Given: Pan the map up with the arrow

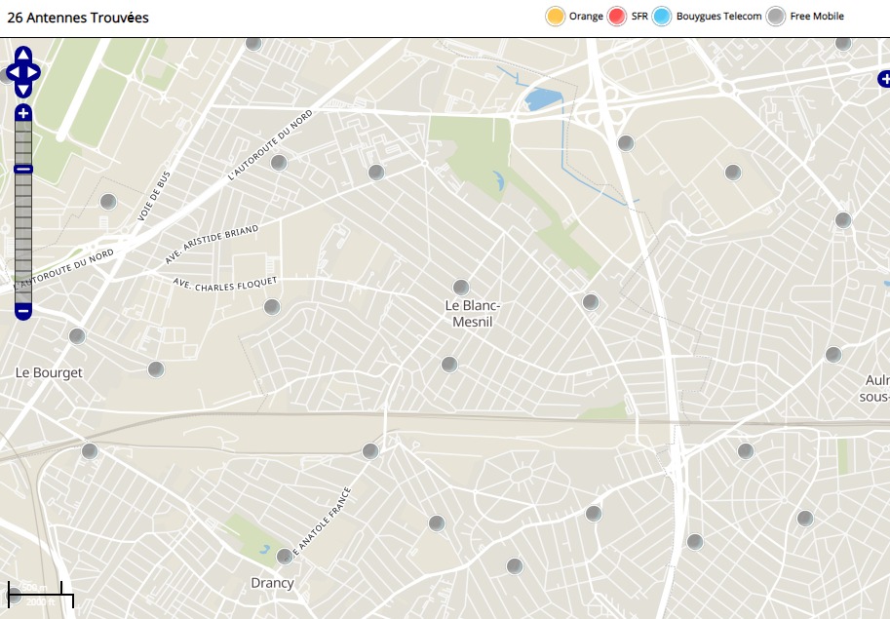Looking at the screenshot, I should 23,55.
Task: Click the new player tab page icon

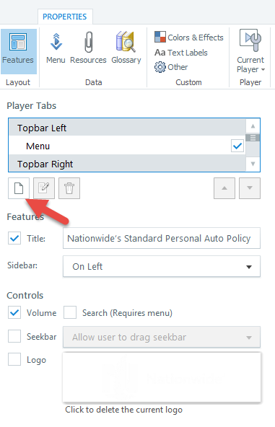Action: (19, 188)
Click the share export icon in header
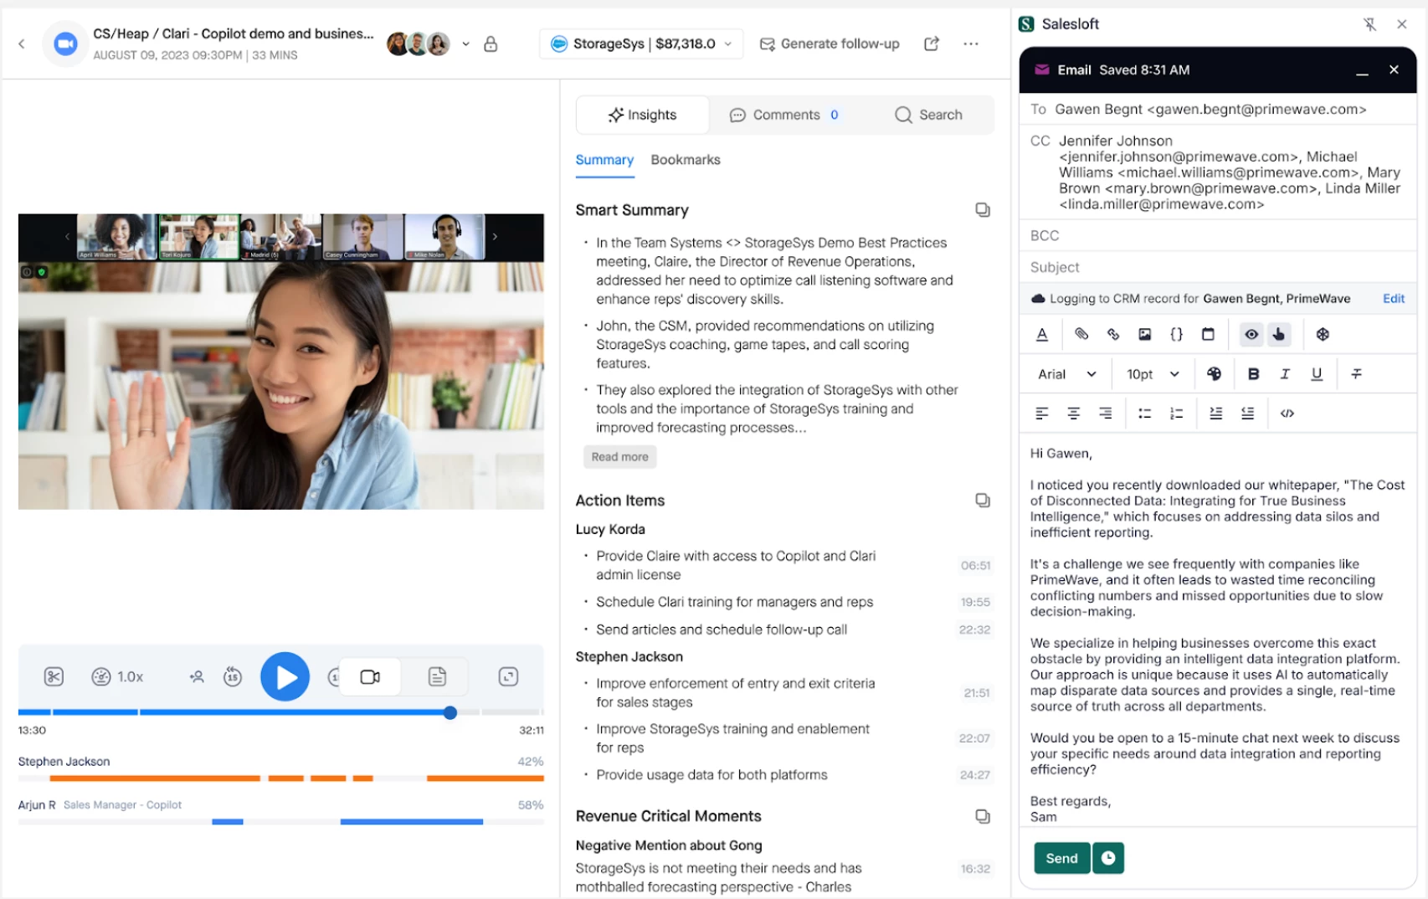 pos(932,44)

◆ **Work request**
Copy out exactly the lines that run from the line containing "Task: Click the new player tab page icon" through the last line of the material, and nothing more; omit the pictures.

◆ **Solution below**
Task: Click the new player tab page icon

Action: (19, 188)
Click the share export icon in header
 pos(932,44)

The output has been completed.